Service public Face à la multiplication et à l’étendue des incendies, les soldats du feu sont à bout de souffle. Ils réclament des moyens humains et financiers.
Même le record de l’été 2003 vient de tomber. Avec près de 62 000 hectares partis en fumée depuis le mois de juin – dont 45 000 de forêts et de garrigues –, l’été 2022 demeurera comme tristement remarquable. Au 15 août à peine, 269 incendies ont déjà été recensés sur le territoire métropolitain, selon le Système européen d’information sur les feux de forêt (Effis). Un phénomène particulièrement violent, attisé par trois canicules et propagé sur des sols d’une extrême sécheresse. Fixés pour la plupart grâce à l’arrivée des orages, les feux de ces derniers jours ont laissé place aux inondations, entre autres dans l’Hérault, qui laissent présager une fin d’été tout aussi compliquée.
Exceptionnelle quant à la virulence des incendies, cette saison des feux de forêt l’est aussi de par leur étendue. Pour la première fois, pratiquement toutes les régions ont été concernées. Sur le terrain, les pompiers, à pied d’œuvre depuis des semaines, sont à bout de souffle. La difficulté des interventions et le manque de moyens humains et financiers épuisent les équipes. Cosignée par les présidents de la Fédération nationale des sapeurs-pompiers de France (FNSPF), de l’Association nationale des directeurs des services d’incendie et de secours (Andsis) et de la Confédération nationale des services départementaux d’incendie et de secours (Cnsis), une tribune, publiée ce lundi dans le Journal du Dimanche, tire la sonnette d’alarme. « Tous les voyants sont au rouge, écrivent-ils. Les sapeurs-pompiers et l’ensemble des forces de la Sécurité civile sont au bord de la rupture. » Dans un contexte où « le changement climatique va s’inscrire dans la durée et nous frapper tous de plus en plus fort, les moyens doivent s’accroître, c’est une certitude », affirment les signataires, qui demandent à l’État de « revoir la clé de répartition » de la TSCA, une taxe spéciale sur les conventions d’assurance censée financer, entre autres, les services départementaux d’incendie et de secours (Sdis).
Une profession en crise
Mais, pour Sébastien Delavoux, pompier et animateur du collectif CGT des Sdis, c’est le fonctionnement global de la Sécurité civile qu’il faut interroger. « Aujourd’hui, les pompiers travaillent trois mille heures par an, sont payés au lance-pierre, et il y a des secteurs où les ambulances sont en intervention vingt-deux heures sur vingt-quatre », dénonce le syndicaliste.
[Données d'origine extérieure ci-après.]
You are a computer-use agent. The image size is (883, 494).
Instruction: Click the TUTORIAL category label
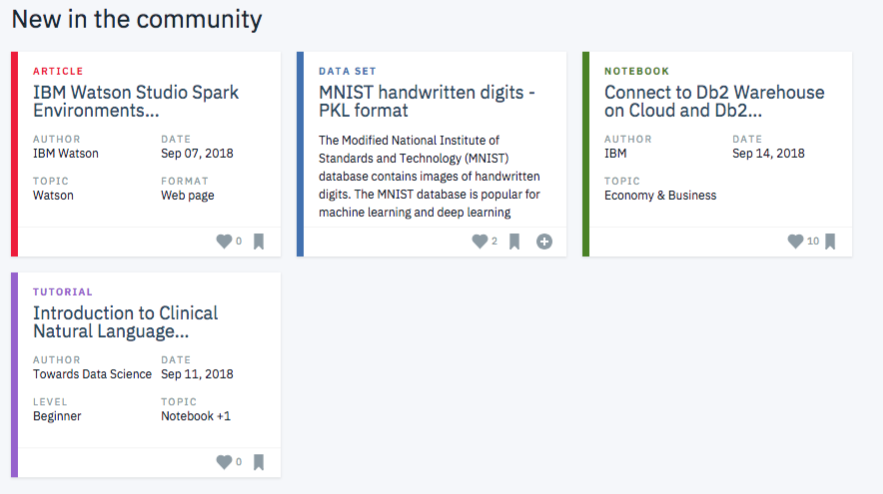coord(63,292)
Les feux estivaux s’ajoutent à la longue liste des difficultés d’une profession en crise et régulièrement en lutte. « Le système est en surchauffe, il va falloir arrêter de faire des plans et mettre les moyens en face des beaux discours », exhorte Sébastien Delavoux. Actuellement, la France compte 42 000 pompiers professionnels, épaulés par 193 000 volontaires. Et si « on a besoin des volontaires, note le cégétiste, il faut augmenter le nombre de pompiers professionnels pour que la colonne vertébrale ne fasse pas défaut ». Or, de coupes budgétaires en révisions du maillage territorial, 2 700 centres de secours ont été fermés depuis 2000.
Résultat, « notre capacité de réponse a tendance à s’amoindrir », résume Sébastien Delavoux. Certes, poursuit-il, « les pompiers répondront toujours aux sollicitations. Mais si demain il devait y avoir, en plus des feux en Gironde, un incendie massif dans les Bouches-du-Rhône, on ne pourrait plus faire face ».